A few hundred Twitter or Instagram followers may not sound impressive, but if most of those followers are in your geographic area, if there are lots of public officials and other nonprofit representatives and local people served by your organization among those followers, you’re doing well. If you are a nonprofit serving teens, and most of those followers are teens, you are doing VERY well. It’s not about the how many, it’s about the who.

How can you measure social media success ? I talk about that on my web page Evaluating Online Activities: Online Action Should Create & Support Offline Action & Results. For most nonprofits, measuring is not a matter of a software choice; it’s going to take a more person-to-person approach, involving surveys and interviews. In other words, engagement.

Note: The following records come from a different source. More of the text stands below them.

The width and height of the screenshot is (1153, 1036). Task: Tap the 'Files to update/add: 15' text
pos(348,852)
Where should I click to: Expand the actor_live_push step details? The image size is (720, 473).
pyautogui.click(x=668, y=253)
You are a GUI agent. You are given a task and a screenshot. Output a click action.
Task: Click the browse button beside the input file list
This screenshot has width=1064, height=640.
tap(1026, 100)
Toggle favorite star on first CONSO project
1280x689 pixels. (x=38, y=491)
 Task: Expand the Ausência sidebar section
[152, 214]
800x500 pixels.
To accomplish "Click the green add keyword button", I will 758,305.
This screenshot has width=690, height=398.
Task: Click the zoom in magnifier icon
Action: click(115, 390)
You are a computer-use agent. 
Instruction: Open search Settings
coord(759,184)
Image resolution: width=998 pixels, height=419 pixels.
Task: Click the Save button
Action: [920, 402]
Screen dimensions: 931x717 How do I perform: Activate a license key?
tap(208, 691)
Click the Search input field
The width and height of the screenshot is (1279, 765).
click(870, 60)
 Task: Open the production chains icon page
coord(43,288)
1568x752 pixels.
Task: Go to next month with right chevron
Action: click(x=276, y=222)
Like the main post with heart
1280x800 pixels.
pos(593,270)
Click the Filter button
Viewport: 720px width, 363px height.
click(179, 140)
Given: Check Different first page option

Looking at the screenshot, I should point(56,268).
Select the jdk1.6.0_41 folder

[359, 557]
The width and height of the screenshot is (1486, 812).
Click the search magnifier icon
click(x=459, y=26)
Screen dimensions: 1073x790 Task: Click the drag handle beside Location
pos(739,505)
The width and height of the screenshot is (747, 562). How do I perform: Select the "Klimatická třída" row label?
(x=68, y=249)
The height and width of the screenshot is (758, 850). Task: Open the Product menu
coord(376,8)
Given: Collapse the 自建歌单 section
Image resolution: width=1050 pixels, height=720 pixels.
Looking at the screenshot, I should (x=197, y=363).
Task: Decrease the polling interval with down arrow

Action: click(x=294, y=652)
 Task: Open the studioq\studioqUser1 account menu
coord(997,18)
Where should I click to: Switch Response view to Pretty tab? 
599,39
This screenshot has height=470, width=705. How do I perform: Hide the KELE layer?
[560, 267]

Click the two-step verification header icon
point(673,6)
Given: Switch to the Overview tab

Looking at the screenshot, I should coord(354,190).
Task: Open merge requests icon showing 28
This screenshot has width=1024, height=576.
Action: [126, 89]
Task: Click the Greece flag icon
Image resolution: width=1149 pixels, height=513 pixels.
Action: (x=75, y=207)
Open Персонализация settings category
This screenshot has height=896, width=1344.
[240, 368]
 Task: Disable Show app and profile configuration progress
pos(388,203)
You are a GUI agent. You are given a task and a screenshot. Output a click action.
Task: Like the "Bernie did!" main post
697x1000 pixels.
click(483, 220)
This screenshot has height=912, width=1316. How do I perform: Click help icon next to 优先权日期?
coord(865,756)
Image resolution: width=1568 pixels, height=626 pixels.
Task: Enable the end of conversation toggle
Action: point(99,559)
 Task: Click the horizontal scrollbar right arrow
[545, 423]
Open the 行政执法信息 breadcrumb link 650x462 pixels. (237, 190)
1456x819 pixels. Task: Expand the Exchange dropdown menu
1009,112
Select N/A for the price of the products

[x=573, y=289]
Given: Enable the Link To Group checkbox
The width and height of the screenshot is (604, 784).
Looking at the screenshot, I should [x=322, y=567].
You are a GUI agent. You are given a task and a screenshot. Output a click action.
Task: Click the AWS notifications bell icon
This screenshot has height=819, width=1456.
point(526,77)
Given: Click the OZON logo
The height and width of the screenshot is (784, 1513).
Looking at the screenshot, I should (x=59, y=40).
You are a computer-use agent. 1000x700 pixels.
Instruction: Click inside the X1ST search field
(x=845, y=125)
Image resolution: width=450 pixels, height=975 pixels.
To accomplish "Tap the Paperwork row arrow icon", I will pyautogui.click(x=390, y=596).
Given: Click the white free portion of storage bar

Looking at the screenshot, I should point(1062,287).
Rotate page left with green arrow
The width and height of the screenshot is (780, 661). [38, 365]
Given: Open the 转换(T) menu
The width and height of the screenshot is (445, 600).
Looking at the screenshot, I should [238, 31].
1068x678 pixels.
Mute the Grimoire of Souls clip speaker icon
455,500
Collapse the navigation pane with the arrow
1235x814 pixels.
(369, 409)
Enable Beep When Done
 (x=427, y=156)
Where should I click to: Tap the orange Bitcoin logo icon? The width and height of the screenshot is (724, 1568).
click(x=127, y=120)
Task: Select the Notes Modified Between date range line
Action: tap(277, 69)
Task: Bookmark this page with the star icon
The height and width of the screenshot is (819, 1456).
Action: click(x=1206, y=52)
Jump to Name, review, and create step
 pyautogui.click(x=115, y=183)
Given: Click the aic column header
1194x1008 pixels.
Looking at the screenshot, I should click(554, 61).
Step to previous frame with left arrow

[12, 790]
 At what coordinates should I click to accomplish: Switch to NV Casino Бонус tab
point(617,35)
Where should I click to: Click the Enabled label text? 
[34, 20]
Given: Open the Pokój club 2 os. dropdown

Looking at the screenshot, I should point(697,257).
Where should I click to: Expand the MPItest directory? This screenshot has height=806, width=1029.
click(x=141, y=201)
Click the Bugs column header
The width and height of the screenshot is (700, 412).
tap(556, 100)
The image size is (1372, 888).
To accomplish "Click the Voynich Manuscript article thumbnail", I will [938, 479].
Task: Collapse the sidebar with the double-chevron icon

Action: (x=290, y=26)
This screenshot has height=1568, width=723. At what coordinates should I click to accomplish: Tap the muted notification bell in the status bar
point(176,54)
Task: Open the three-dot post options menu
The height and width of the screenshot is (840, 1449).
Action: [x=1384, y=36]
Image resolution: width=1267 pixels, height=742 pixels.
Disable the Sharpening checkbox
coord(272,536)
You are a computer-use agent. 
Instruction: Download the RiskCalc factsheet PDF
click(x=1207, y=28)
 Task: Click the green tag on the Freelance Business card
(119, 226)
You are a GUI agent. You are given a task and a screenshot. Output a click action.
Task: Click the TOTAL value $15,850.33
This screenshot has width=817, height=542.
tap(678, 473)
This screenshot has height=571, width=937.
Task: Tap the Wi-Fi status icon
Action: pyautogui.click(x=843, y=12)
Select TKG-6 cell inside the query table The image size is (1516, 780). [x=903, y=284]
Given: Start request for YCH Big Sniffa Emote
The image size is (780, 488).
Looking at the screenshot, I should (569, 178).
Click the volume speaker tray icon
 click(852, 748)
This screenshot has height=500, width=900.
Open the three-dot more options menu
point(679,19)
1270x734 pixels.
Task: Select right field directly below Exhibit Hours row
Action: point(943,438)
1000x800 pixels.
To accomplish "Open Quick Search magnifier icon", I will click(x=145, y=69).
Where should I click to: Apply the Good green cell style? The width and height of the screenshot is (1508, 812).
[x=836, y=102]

Quit celebrating how many people have “liked” your organization’s Facebook page. Are discussions happening on that Facebook page? Are people asking questions? Are individual status updates being liked and shared? Celebrate engagement.

Also see:

Nonprofits can learn from motorcycle manufacturers? Yes!

This blog was originally written and published by me back in August 2010.

Jayne and her motorcycleIn the last week, I’ve attended two events by motorcycle manufacturers, and there was so much — SO MUCH — that nonprofits could learn from how these motorcycle events were handled.

One event was a women’s-only event by Harley Davidson. It’s called a Garage Party. I went to the one in Gladstone, Oregon. These events are held at dealerships all over the USA.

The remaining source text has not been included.